## Predicting the Sale Price of Bulldozers (Kaggle Competition)

## 1. Problem Definition

The goal of this project is to predict the sale price of bulldozers at auction.  
Predictions are based on usage, equipment type, and configuaration.  
The data is sourced from auction result postings.  
Type of machine learning problem: **supervised learning / time series regression**

## 2. Evaluation

The competition evaluation metric was *root mean squared log error (RMSLE)*.  
**Project goal:** To minimize the difference between actual and predicted prices, i.e., to minimize RMSLE.

## 3. Data

Data is downloaded from the *Bluebook for Bulldozers* past Kaggle competition:  
[Bluebook for Bulldozers Kaggle Competition](https://www.kaggle.com/c/bluebook-for-bulldozers/overview)  
There are three main datasets:  
* **Train.csv** is the training set, which contains data through the end of 2011.
* **Valid.csv** is the validation set, which contains data from January 1, 2012 - April 30, 2012.  
The score on this set was used to create the public leaderboard.
* **Test.csv** is the test set, which contains data from May 1, 2012 - November 30, 2012.  
The score on this set determined the final rank for the competition.

## 4. Data Features

Kaggle provided a data dictiorany for these datasets.  
See `data-dictionary.xlsx` in the project folder.

#### Importing the tools

In [None]:
### importing standard libraries
from typing import List

### importing data analysis libraries
import numpy, pandas
from pandas import read_csv, DataFrame, Series
from matplotlib import pyplot
from matplotlib.figure import Figure

### importing machine learning libraries
from sklearn.ensemble import RandomForestRegressor

#### Importing data

**Parsing dates**

Working with time series data requires date/time information to be in python datetime format for easy processing.  
Date/time columns are parsed into datetime format using the `parse_dates=` parameter of `read_csv()`.

In [None]:
### importing bulldozer dataset from file
bulldozer_df: DataFrame = read_csv(
    filepath_or_buffer="../Large-Files/data-train-valid.csv",
    parse_dates=["saledate"],
    low_memory=False)

#### Verifying and preparing dataframe

In [None]:
### displaying dataframe info
bulldozer_df.info()

In [None]:
### checking for missing values
bulldozer_df.isna().sum()

**Sorting dataframe by date**

When working with time series, it is better to sort data by date/time.

In [None]:
### sorting dataframe by sale date
bulldozer_sorted: DataFrame = bulldozer_df.sort_values(by="saledate", ascending=True)
bulldozer_sorted.head(20)

**Enriching dataframe with date information**

Using the `pandas.dt` interface, all sorts of information can be extracted from datetime values.

In [None]:
### creating new columns from sale date column (splitting sale date column)
bulldozer_sorted["saleYear"] = bulldozer_sorted["saledate"].dt.year
bulldozer_sorted["saleMonth"] = bulldozer_sorted["saledate"].dt.month
bulldozer_sorted["saleDay"] = bulldozer_sorted["saledate"].dt.day
bulldozer_sorted["saleDayOfWeek"] = bulldozer_sorted["saledate"].dt.day_of_week
bulldozer_sorted["saleDayOfYear"] = bulldozer_sorted["saledate"].dt.day_of_year

### deleting original sale date column
bulldozer_sorted = bulldozer_sorted.drop(columns="saledate")
bulldozer_sorted.head().T

**Feature engineering**

Feature engineering means processing data in the dataset.  
It includes transforming existing data and/or creating new data from existing data.

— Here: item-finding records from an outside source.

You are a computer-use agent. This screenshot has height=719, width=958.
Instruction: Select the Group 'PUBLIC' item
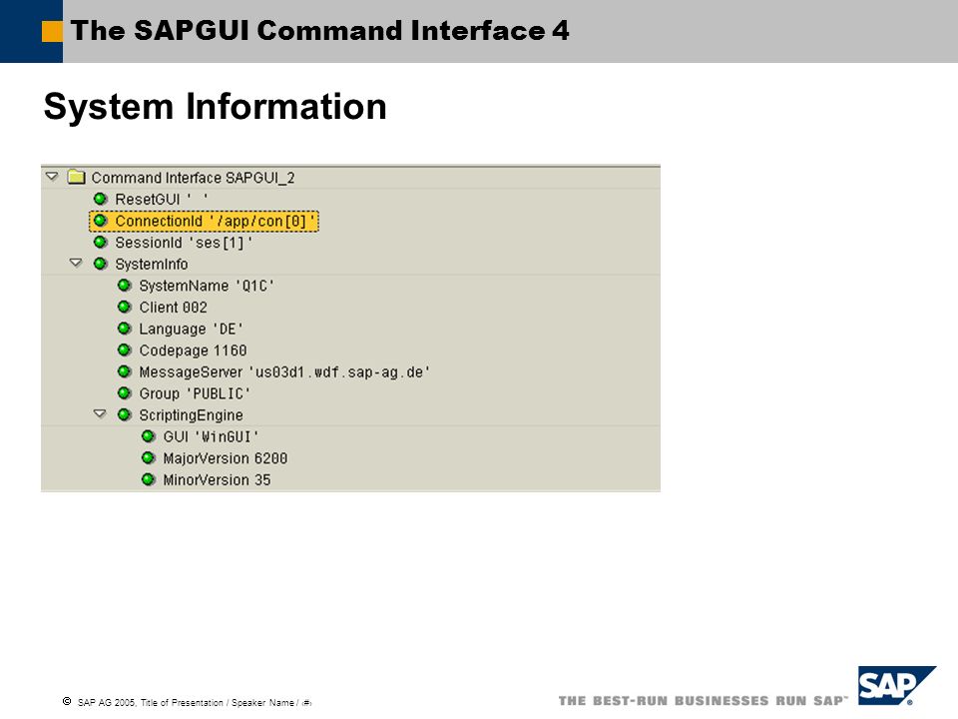point(195,393)
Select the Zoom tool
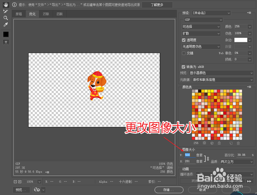Screen dimensions: 257x195 [x=6, y=18]
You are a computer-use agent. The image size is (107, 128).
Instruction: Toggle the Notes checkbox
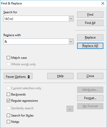point(8,122)
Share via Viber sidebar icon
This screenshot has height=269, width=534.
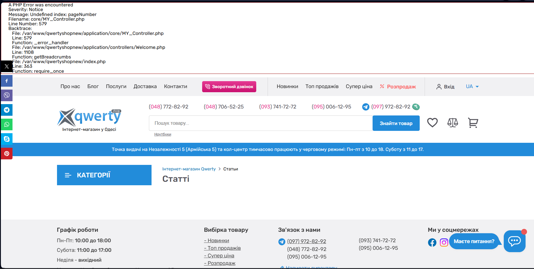coord(7,95)
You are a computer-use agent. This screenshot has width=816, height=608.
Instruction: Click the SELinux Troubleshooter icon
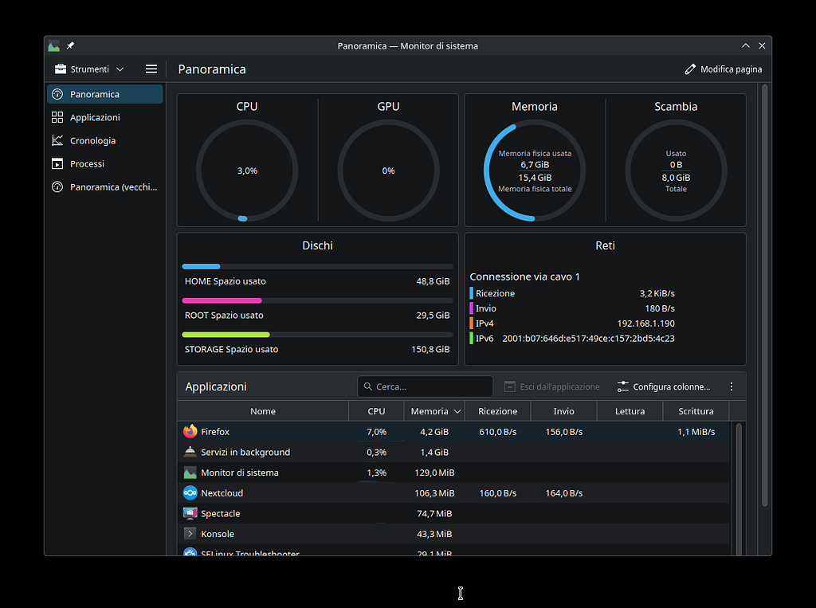tap(189, 553)
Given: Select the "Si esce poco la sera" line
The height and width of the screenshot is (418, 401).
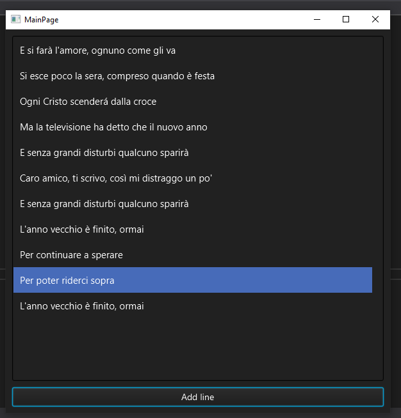Looking at the screenshot, I should pos(117,76).
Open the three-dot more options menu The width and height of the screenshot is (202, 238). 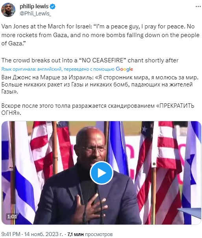(x=198, y=7)
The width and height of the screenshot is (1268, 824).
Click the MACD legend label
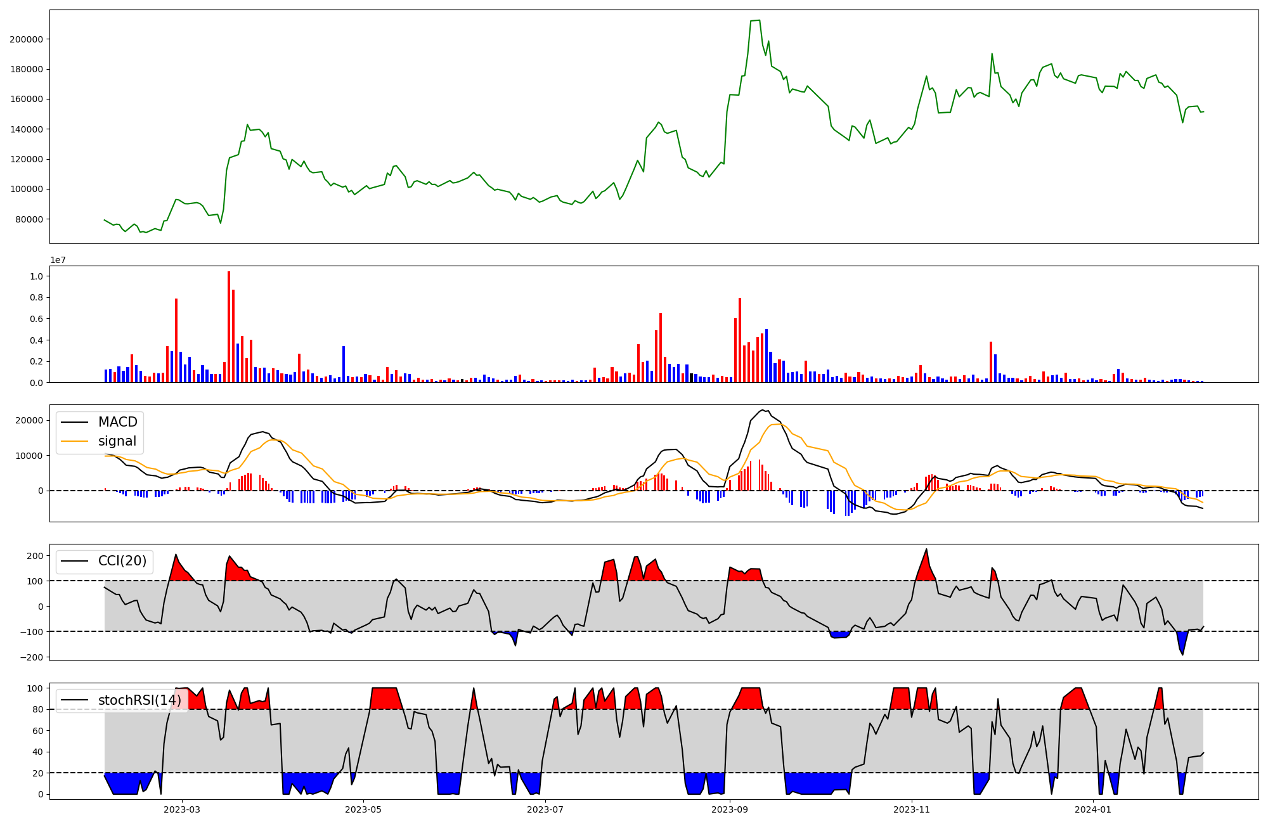point(117,422)
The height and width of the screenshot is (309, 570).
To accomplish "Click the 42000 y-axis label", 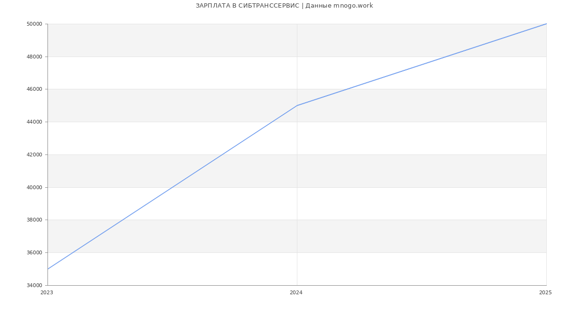I will tap(35, 155).
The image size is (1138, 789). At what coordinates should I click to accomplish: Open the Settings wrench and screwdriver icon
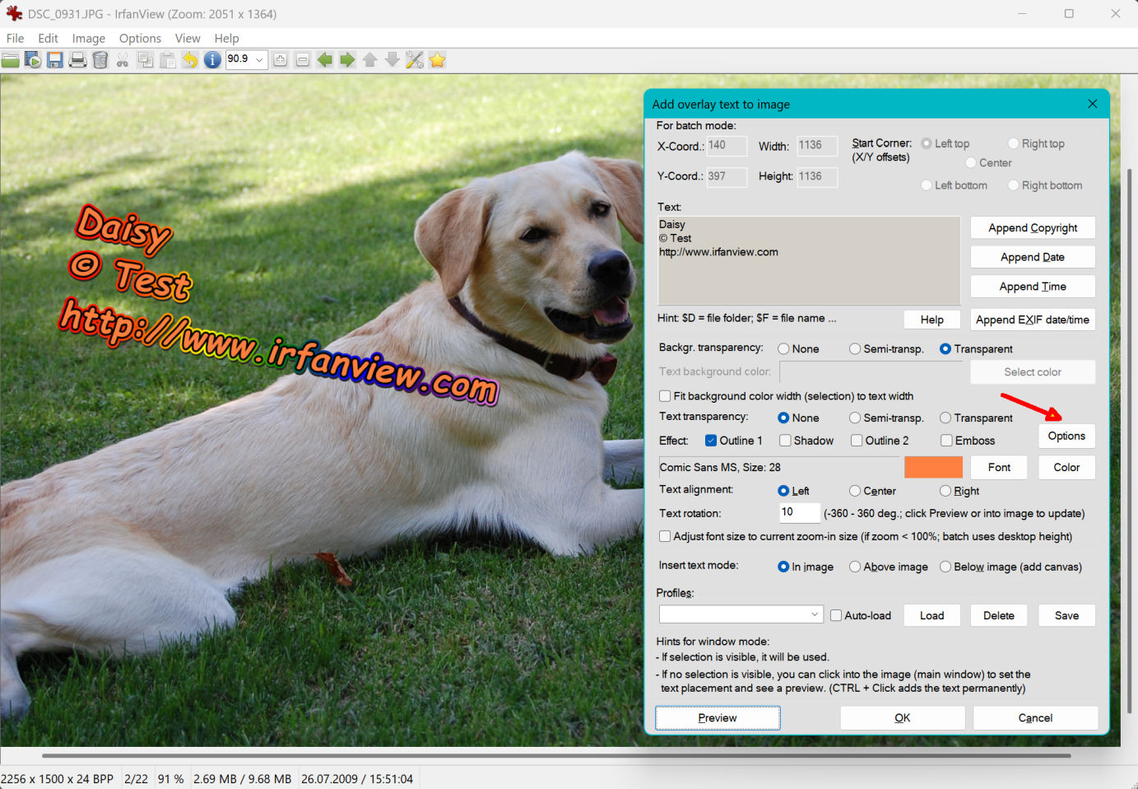click(x=415, y=60)
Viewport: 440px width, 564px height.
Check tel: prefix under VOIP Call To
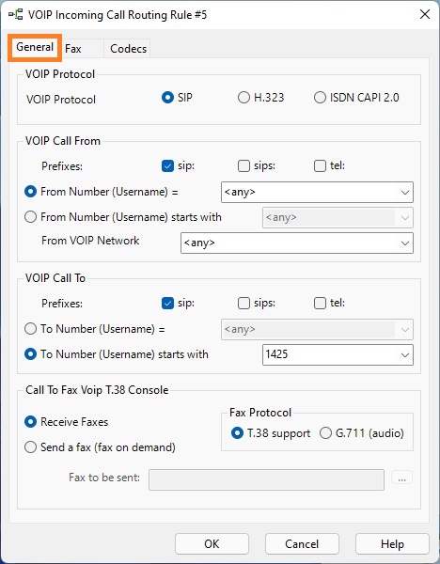[320, 304]
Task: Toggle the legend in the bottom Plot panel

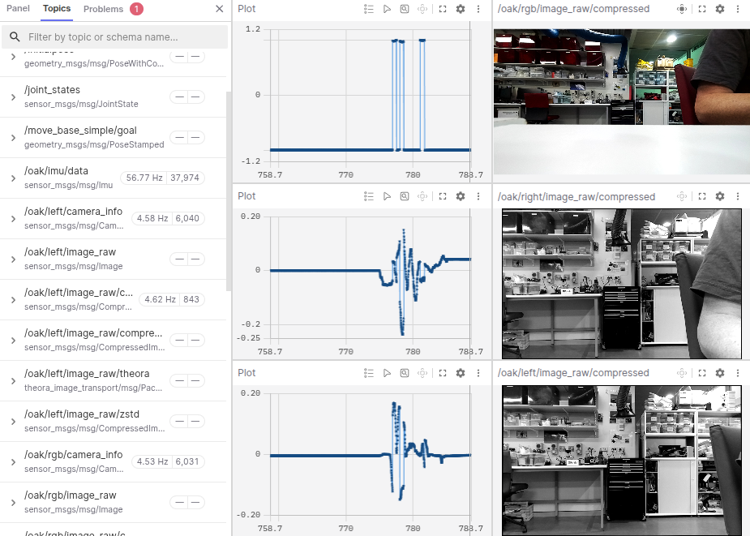Action: point(369,373)
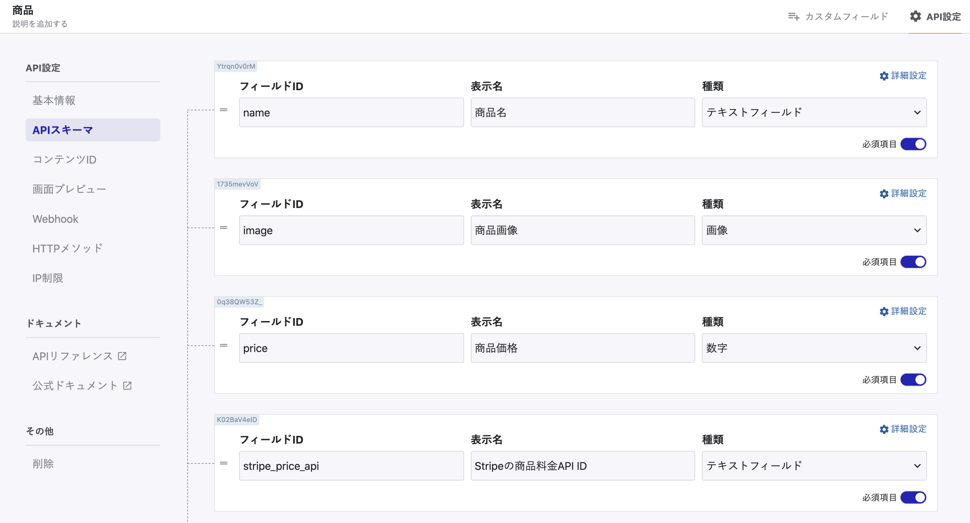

#### Exploring the target variable

In [None]:
### plotting the distribution of target variable
bulldozer_sorted["SalePrice"].plot.hist(color="steelblue")

### customizing the plot
pyplot.title(label="Distribution of Bulldozer Sale Prices")
pyplot.ylabel(ylabel="Sale Count")
pyplot.xlabel(xlabel="Sale Price ($)");

#### Exploring feature: Sale date

In [None]:
### plotting correlation between sale price and sale date
bulldozer_df[:500].plot.scatter(y="SalePrice", x="saledate", c="steelblue", s=50)

### customizing the plot
pyplot.title(label="Sale Price and Sale Date")
pyplot.ylabel(ylabel="Sale Price ($)")
pyplot.xlabel(xlabel="Sale Date");

#### Exploring feature: State of sale

In [None]:
### plotting the distribution of sales by state
bulldozer_sorted["state"].value_counts().sort_index(ascending=True).plot.bar(figsize=(12,5))

### customizing the plot
pyplot.title(label="Distribution of Sales by States")
pyplot.ylabel(ylabel="Sale Counts");

## 5. Modeling

**Model-driven data exploration**

When there are a huge amount of features, it may be better to start building a machine learning model right away.  
Model-driven data exploration lets the machine learning algorithm select the most important features.

In [None]:
### preparing a random forest regressor
regressor: RandomForestRegressor = RandomForestRegressor(random_state=42, n_jobs=-1)
regressor.fit(X=bulldozer_sorted.drop(columns="SalePrice"), y=bulldozer_sorted["SalePrice"])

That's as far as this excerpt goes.